* **REQUIREMENT**: An identical transcription of the records is required.

* **EXCERPTED RECORDS**:
_____

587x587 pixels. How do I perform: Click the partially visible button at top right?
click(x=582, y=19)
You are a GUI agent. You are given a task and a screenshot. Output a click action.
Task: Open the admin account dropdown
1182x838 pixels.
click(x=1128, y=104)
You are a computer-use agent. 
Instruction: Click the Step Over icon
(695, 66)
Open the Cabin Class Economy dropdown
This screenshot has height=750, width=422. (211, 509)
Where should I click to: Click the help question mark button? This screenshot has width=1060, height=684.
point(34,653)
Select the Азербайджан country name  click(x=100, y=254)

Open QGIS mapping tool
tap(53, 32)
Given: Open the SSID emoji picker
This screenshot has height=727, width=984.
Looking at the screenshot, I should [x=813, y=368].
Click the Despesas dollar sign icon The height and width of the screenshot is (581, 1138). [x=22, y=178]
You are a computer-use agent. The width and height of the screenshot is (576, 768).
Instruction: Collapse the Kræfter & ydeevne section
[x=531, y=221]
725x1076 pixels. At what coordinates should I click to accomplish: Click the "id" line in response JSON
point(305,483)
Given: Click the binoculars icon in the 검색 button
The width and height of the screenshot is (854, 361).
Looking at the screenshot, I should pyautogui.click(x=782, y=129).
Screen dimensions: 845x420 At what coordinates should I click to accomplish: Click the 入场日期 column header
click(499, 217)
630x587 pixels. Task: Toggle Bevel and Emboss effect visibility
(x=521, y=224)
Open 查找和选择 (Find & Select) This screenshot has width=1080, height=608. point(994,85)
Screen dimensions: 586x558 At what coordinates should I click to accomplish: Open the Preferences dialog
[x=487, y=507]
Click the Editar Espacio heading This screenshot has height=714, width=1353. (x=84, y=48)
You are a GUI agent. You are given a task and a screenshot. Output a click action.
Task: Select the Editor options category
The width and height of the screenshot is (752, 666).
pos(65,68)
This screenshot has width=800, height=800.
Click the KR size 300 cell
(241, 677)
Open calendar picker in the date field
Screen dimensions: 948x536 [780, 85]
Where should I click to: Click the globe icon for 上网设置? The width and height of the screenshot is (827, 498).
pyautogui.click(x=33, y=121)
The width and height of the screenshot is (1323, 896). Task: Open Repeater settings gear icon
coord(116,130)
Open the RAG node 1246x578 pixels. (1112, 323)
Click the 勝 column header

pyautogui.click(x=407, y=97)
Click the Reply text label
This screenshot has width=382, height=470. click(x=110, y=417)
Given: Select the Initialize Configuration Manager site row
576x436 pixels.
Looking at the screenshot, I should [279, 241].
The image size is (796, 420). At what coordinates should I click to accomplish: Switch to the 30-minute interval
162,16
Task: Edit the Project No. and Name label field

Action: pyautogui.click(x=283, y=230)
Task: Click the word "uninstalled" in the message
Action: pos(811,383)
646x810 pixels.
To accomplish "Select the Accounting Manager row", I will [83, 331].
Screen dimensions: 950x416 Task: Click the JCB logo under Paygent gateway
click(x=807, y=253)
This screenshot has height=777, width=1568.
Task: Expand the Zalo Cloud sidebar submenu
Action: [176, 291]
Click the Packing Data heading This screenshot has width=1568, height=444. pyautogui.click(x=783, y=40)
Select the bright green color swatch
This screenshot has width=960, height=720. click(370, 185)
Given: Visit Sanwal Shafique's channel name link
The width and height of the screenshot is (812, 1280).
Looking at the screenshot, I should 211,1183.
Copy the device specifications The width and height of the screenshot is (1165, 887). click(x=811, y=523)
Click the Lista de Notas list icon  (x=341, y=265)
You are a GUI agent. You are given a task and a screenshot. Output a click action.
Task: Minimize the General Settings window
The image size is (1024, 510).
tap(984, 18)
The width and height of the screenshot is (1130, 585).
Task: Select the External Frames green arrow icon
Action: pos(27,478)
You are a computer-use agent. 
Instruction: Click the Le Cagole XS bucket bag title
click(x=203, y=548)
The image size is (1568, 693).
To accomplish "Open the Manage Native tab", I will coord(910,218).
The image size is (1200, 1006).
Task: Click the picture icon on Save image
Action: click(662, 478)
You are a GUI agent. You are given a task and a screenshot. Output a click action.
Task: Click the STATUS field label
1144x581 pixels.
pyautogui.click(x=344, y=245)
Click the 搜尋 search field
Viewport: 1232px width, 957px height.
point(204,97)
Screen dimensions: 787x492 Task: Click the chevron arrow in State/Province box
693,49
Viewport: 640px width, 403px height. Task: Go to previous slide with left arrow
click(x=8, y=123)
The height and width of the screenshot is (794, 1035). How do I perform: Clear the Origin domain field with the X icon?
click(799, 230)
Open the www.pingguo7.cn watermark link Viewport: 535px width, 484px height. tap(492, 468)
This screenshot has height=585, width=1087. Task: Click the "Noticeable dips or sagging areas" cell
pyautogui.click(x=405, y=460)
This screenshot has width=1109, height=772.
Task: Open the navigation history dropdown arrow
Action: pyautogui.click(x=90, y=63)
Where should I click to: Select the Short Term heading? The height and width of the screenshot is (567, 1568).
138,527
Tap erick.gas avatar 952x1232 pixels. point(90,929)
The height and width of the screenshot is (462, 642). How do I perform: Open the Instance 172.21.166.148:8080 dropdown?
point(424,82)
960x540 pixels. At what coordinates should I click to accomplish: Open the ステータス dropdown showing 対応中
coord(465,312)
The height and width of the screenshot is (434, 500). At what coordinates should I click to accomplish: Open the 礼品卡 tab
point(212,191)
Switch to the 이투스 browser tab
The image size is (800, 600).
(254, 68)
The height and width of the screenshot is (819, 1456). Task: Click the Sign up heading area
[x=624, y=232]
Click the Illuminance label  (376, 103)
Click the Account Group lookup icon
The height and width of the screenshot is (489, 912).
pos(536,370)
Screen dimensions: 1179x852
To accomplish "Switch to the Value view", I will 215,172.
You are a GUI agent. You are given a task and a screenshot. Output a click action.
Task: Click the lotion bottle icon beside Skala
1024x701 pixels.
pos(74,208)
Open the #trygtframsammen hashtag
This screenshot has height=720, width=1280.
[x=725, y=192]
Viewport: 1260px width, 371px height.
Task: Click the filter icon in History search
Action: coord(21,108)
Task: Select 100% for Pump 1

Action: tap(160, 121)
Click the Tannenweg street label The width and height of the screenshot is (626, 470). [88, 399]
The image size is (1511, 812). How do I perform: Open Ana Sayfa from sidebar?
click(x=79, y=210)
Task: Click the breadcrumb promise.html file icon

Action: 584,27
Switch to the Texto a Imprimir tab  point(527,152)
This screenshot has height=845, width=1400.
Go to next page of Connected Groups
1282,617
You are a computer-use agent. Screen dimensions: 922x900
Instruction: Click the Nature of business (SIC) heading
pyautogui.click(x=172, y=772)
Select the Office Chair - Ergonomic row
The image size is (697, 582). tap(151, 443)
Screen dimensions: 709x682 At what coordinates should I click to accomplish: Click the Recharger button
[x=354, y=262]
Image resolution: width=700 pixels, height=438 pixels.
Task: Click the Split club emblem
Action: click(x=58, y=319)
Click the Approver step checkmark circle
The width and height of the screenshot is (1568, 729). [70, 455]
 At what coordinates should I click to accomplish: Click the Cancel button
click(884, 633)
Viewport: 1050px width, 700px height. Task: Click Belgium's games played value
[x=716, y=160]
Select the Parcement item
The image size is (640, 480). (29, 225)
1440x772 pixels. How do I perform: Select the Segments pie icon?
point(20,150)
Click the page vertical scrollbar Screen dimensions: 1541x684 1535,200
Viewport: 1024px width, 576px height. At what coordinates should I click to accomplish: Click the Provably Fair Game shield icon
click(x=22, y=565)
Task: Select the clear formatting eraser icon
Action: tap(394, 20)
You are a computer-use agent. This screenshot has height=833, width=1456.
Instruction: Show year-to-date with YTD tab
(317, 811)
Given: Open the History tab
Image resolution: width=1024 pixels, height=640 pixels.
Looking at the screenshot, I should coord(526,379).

_____

* **ANSWER TO THE EXERCISE**:
587x587 pixels. How do I perform: Click the partially visible button at top right?
click(x=582, y=19)
You are a GUI agent. You are given a task and a screenshot. Output a click action.
Task: Open the admin account dropdown
1182x838 pixels.
click(x=1128, y=104)
You are a computer-use agent. 
Instruction: Click the Step Over icon
(695, 66)
Open the Cabin Class Economy dropdown
This screenshot has height=750, width=422. (211, 509)
Where should I click to: Click the help question mark button? This screenshot has width=1060, height=684.
point(34,653)
Select the Азербайджан country name  click(x=100, y=254)

Open QGIS mapping tool
tap(53, 32)
Given: Open the SSID emoji picker
This screenshot has height=727, width=984.
Looking at the screenshot, I should [x=813, y=368].
Click the Despesas dollar sign icon The height and width of the screenshot is (581, 1138). [x=22, y=178]
You are a computer-use agent. The width and height of the screenshot is (576, 768).
Instruction: Collapse the Kræfter & ydeevne section
[x=531, y=221]
725x1076 pixels. At what coordinates should I click to accomplish: Click the "id" line in response JSON
point(305,483)
Given: Click the binoculars icon in the 검색 button
The width and height of the screenshot is (854, 361).
Looking at the screenshot, I should pyautogui.click(x=782, y=129).
Screen dimensions: 845x420 At what coordinates should I click to accomplish: Click the 入场日期 column header
click(499, 217)
630x587 pixels. Task: Toggle Bevel and Emboss effect visibility
(x=521, y=224)
Open 查找和选择 (Find & Select) This screenshot has width=1080, height=608. point(994,85)
Screen dimensions: 586x558 At what coordinates should I click to accomplish: Open the Preferences dialog
[x=487, y=507]
Click the Editar Espacio heading This screenshot has height=714, width=1353. (x=84, y=48)
You are a GUI agent. You are given a task and a screenshot. Output a click action.
Task: Select the Editor options category
The width and height of the screenshot is (752, 666).
pos(65,68)
This screenshot has width=800, height=800.
Click the KR size 300 cell
(241, 677)
Open calendar picker in the date field
Screen dimensions: 948x536 [780, 85]
Where should I click to: Click the globe icon for 上网设置? The width and height of the screenshot is (827, 498).
pyautogui.click(x=33, y=121)
The width and height of the screenshot is (1323, 896). Task: Open Repeater settings gear icon
coord(116,130)
Open the RAG node 1246x578 pixels. (1112, 323)
Click the 勝 column header

pyautogui.click(x=407, y=97)
Click the Reply text label
This screenshot has width=382, height=470. click(x=110, y=417)
Given: Select the Initialize Configuration Manager site row
576x436 pixels.
Looking at the screenshot, I should [279, 241].
The image size is (796, 420). At what coordinates should I click to accomplish: Switch to the 30-minute interval
162,16
Task: Edit the Project No. and Name label field

Action: pyautogui.click(x=283, y=230)
Task: Click the word "uninstalled" in the message
Action: pos(811,383)
646x810 pixels.
To accomplish "Select the Accounting Manager row", I will [83, 331].
Screen dimensions: 950x416 Task: Click the JCB logo under Paygent gateway
click(x=807, y=253)
This screenshot has height=777, width=1568.
Task: Expand the Zalo Cloud sidebar submenu
Action: [176, 291]
Click the Packing Data heading This screenshot has width=1568, height=444. pyautogui.click(x=783, y=40)
Select the bright green color swatch
This screenshot has width=960, height=720. click(370, 185)
Given: Visit Sanwal Shafique's channel name link
The width and height of the screenshot is (812, 1280).
Looking at the screenshot, I should 211,1183.
Copy the device specifications The width and height of the screenshot is (1165, 887). click(x=811, y=523)
Click the Lista de Notas list icon  (x=341, y=265)
You are a GUI agent. You are given a task and a screenshot. Output a click action.
Task: Minimize the General Settings window
The image size is (1024, 510).
tap(984, 18)
The width and height of the screenshot is (1130, 585).
Task: Select the External Frames green arrow icon
Action: pos(27,478)
You are a computer-use agent. 
Instruction: Click the Le Cagole XS bucket bag title
click(x=203, y=548)
The image size is (1568, 693).
To accomplish "Open the Manage Native tab", I will coord(910,218).
The image size is (1200, 1006).
Task: Click the picture icon on Save image
Action: click(662, 478)
You are a GUI agent. You are given a task and a screenshot. Output a click action.
Task: Click the STATUS field label
1144x581 pixels.
pyautogui.click(x=344, y=245)
Click the 搜尋 search field
Viewport: 1232px width, 957px height.
point(204,97)
Screen dimensions: 787x492 Task: Click the chevron arrow in State/Province box
693,49
Viewport: 640px width, 403px height. Task: Go to previous slide with left arrow
click(x=8, y=123)
The height and width of the screenshot is (794, 1035). How do I perform: Clear the Origin domain field with the X icon?
click(799, 230)
Open the www.pingguo7.cn watermark link Viewport: 535px width, 484px height. tap(492, 468)
This screenshot has height=585, width=1087. Task: Click the "Noticeable dips or sagging areas" cell
pyautogui.click(x=405, y=460)
This screenshot has width=1109, height=772.
Task: Open the navigation history dropdown arrow
Action: pyautogui.click(x=90, y=63)
Where should I click to: Select the Short Term heading? The height and width of the screenshot is (567, 1568).
138,527
Tap erick.gas avatar 952x1232 pixels. point(90,929)
The height and width of the screenshot is (462, 642). How do I perform: Open the Instance 172.21.166.148:8080 dropdown?
point(424,82)
960x540 pixels. At what coordinates should I click to accomplish: Open the ステータス dropdown showing 対応中
coord(465,312)
The height and width of the screenshot is (434, 500). At what coordinates should I click to accomplish: Open the 礼品卡 tab
point(212,191)
Switch to the 이투스 browser tab
The image size is (800, 600).
(254, 68)
The height and width of the screenshot is (819, 1456). Task: Click the Sign up heading area
[x=624, y=232]
Click the Illuminance label  (376, 103)
Click the Account Group lookup icon
The height and width of the screenshot is (489, 912).
pos(536,370)
Screen dimensions: 1179x852
To accomplish "Switch to the Value view", I will 215,172.
You are a GUI agent. You are given a task and a screenshot. Output a click action.
Task: Click the lotion bottle icon beside Skala
1024x701 pixels.
pos(74,208)
Open the #trygtframsammen hashtag
This screenshot has height=720, width=1280.
[x=725, y=192]
Viewport: 1260px width, 371px height.
Task: Click the filter icon in History search
Action: coord(21,108)
Task: Select 100% for Pump 1

Action: tap(160, 121)
Click the Tannenweg street label The width and height of the screenshot is (626, 470). [88, 399]
The image size is (1511, 812). How do I perform: Open Ana Sayfa from sidebar?
click(x=79, y=210)
Task: Click the breadcrumb promise.html file icon

Action: 584,27
Switch to the Texto a Imprimir tab  point(527,152)
This screenshot has height=845, width=1400.
Go to next page of Connected Groups
1282,617
You are a computer-use agent. Screen dimensions: 922x900
Instruction: Click the Nature of business (SIC) heading
pyautogui.click(x=172, y=772)
Select the Office Chair - Ergonomic row
The image size is (697, 582). tap(151, 443)
Screen dimensions: 709x682 At what coordinates should I click to accomplish: Click the Recharger button
[x=354, y=262]
Image resolution: width=700 pixels, height=438 pixels.
Task: Click the Split club emblem
Action: click(x=58, y=319)
Click the Approver step checkmark circle
The width and height of the screenshot is (1568, 729). [70, 455]
 At what coordinates should I click to accomplish: Click the Cancel button
click(884, 633)
Viewport: 1050px width, 700px height. Task: Click Belgium's games played value
[x=716, y=160]
Select the Parcement item
The image size is (640, 480). (29, 225)
1440x772 pixels. How do I perform: Select the Segments pie icon?
point(20,150)
Click the page vertical scrollbar Screen dimensions: 1541x684 1535,200
Viewport: 1024px width, 576px height. At what coordinates should I click to accomplish: Click the Provably Fair Game shield icon
click(x=22, y=565)
Task: Select the clear formatting eraser icon
Action: tap(394, 20)
You are a computer-use agent. This screenshot has height=833, width=1456.
Instruction: Show year-to-date with YTD tab
(317, 811)
Given: Open the History tab
Image resolution: width=1024 pixels, height=640 pixels.
Looking at the screenshot, I should coord(526,379).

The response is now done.